**本文抜粋**:
────────────────────

中村社長は「今は見積りサイトを利用する方が安全です」と説明してくれました。
記事冒頭でも紹介しましたが、N-TRUSTさんが参加している2つの見積りサイト「ヌリカエ」と「外壁パートナーズ」を推奨します。
ヌリカエは、2015年12月にリリースされた、優良リフォーム会社のみを無料で紹介してくれるサービスです。ポイントは、自社施工する塗装店のみを登録し、中抜きをしている集客会社を一切登録していない点です。
ヌリカエ|公式サイト
もうひとつおすすめなのは、外壁塗装パートナーズという見積サイト。昔から「自社施工する塗装店だけを紹介する」と明記しているのに加え、塗装会社がソンをしない「成約課金」という方法で運営しているからです。
外壁塗装パートナーズ|公式サイト
上記の見積りサイトを利用して相見積りを取ると、工事内容と金額が理解できます。その中に高額なぼったくり業者が紛れていたとしても、見分けることが可能です。
少なくともぼったくり被害は防げますし、助成金や保険適用についても、見積に来てくれた塗装業者に相談することができます。
塗装の資格を持っているか確認する
塗装の資格があるかないか、というのも確認をしておきたいポイントです。外壁塗装の見積りは必ず現場を確認してから作成します。現場に来てくれた塗装会社の担当さんに、どんな資格を持っているのか聞いてみてください。
一級塗装技能士などの資格を持っているようであれば、一定程度の能力とやる気があることが証明されます。本人がもっていなくても、会社に資格保持者がいるほうが信頼性が上がります。
中村社長も「資格そのものが重要というよりも、資格を取ろうという気持ちがあることが大切」と言います。塗装工事は資格がなくても、誰でもできるといえばできる工事です。それでも国家資格である塗装技能士を取ろうという前向きな気持ちは、仕事のスキルアップを目指している証拠になります。
「この塗料がいい」と1種類だけ推してくる業者は怪しい
「この塗料がいいからこれで塗りましょう」と1種類の塗料を推してくる業者は要注意です。
実際には現場の状況によってもベストな塗料は変わってきますし、本来はお客さんの予算と希望によって様々な塗料を使い分けることができる塗装業者が、腕のいい業者だといえます。
それなのに1種類の塗料を推してくるという事は、知識がないか、ダマそうとしているかのどちらかです。
塗装に対する熱意がなく、勉強していない業者は、メーカーから「これがいいよ」と言われた塗料だけを使っていることがあります。それとは別に、手抜き工事で余るなどして、大量在庫のある塗料を使いたいばかりに、それを推してくる業者もいます。
いずれにしても1種類の塗料を勧めてくる場合は注意してください。適材適所の塗料を使うという、塗装工事の原則から外れているからです。
自社施工していない業者は避けた方がよい
業界の仕組みが知られるにつれて、いわゆる営業会社が中抜きをして儲けているということが常識になってきました。
営業会社 | 顧客獲得・契約獲得に力を入れ、施工は下請けに丸投げ |
---|---|
施工店 | 自社で職人を育て、自社で施工している |
新聞にチラシを折り込んだり、チラシをポスティングしたり、広告をガンガン出しているような営業会社は、塗装工事を下請けや孫請けに外注しています。

────────────────────

**単語と要素の位置の記録**:
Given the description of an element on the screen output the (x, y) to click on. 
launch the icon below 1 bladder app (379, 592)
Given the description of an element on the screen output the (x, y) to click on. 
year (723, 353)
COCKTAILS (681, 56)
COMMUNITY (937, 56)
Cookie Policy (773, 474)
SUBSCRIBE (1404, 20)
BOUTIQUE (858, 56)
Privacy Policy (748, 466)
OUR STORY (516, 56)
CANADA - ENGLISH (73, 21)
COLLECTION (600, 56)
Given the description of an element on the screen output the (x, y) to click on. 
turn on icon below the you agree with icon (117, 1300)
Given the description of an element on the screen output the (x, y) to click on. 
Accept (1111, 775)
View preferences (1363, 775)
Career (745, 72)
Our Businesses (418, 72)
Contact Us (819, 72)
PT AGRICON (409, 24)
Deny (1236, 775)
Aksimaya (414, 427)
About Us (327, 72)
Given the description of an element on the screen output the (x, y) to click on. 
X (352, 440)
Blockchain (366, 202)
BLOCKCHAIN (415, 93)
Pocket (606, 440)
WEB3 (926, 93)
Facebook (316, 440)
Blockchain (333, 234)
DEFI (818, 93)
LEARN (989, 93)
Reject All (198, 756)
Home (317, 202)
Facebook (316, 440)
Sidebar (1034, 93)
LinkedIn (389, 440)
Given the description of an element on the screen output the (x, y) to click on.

────────────────────

**次の課題**:
1. 外壁塗装業者の選び方の文章にある見出しを、すべてそのまま書き出してください。
2. 外壁塗装業者の選び方の文章で「ヌリカエは、2015年12月に」から始まる段落を、要点を残して箇条書きにまとめてください。
3. 外壁塗装業者の選び方の文章を、最後の文の後から引き継いで書き進めてください。

**課題の解答**:
1.
- 塗装の資格を持っているか確認する
- 「この塗料がいい」と1種類だけ推してくる業者は怪しい
- 自社施工していない業者は避けた方がよい

2.
- ヌリカエは2015年12月にリリースされた
- 優良リフォーム会社だけを無料で紹介するサービス
- 登録しているのは自社施工する塗装店のみ
- 中抜きをしている集客会社は一切登録していない

3.
そういった営業会社ではなく、自社できっちりと塗装工事を行う施工店に発注した方が、低価格で品質のよい工事をしてもらうことができます。
当サイトの他の記事でも、自社施工をしている塗装業者を選ぶことをおすすめしています。中村社長も「いいですよ」と評価している見積りサイトのヌリカエと外壁塗装パートナーズは、自社施工をする業者を中心に塗装業者を紹介してくれています。
ヌリカエ|公式サイト
こういったサイトを利用して、営業会社ではなく自社施工をしている施工店に発注するようにしてください。見積りを依頼するときも、自社でどこまで施工するか確認しておきましょう。
シール工事を外注するくらいならOKですが、下地調整や施工自体を外注している業者は避けた方が無難です。
なぜその下地をチョイスしたか答えられるか?
もう1つ、見積りのために現場を調査しに来た人に、絶対に尋ねたほうがいい質問は「なぜその下地をチョイスしたのか」です。
実は、外壁塗装のペンキ塗り自体はそこまで難しい技術を要するわけではありません。2~3年修業すれば、たいていは一人前に塗れるといわれています。
それに対して、下地を選ぶ目をもつことは難しく、人によっては何年修業しても一人前になれないそうです。千差万別でコンディションの違う現場の壁に、どのような下地工事をすべきなのか? その判断ができるまでには、相当な年月と経験が必要です。
それに加えて、どのような塗料をどれくらいの粘度で塗るべきなのかといった判断も、何年も修業してやっと理解できる奥が深いものです。
どんなに高価な塗料を塗ったとしても、下地や塗料の扱いが悪ければ、数年で剥離することもあり得ます。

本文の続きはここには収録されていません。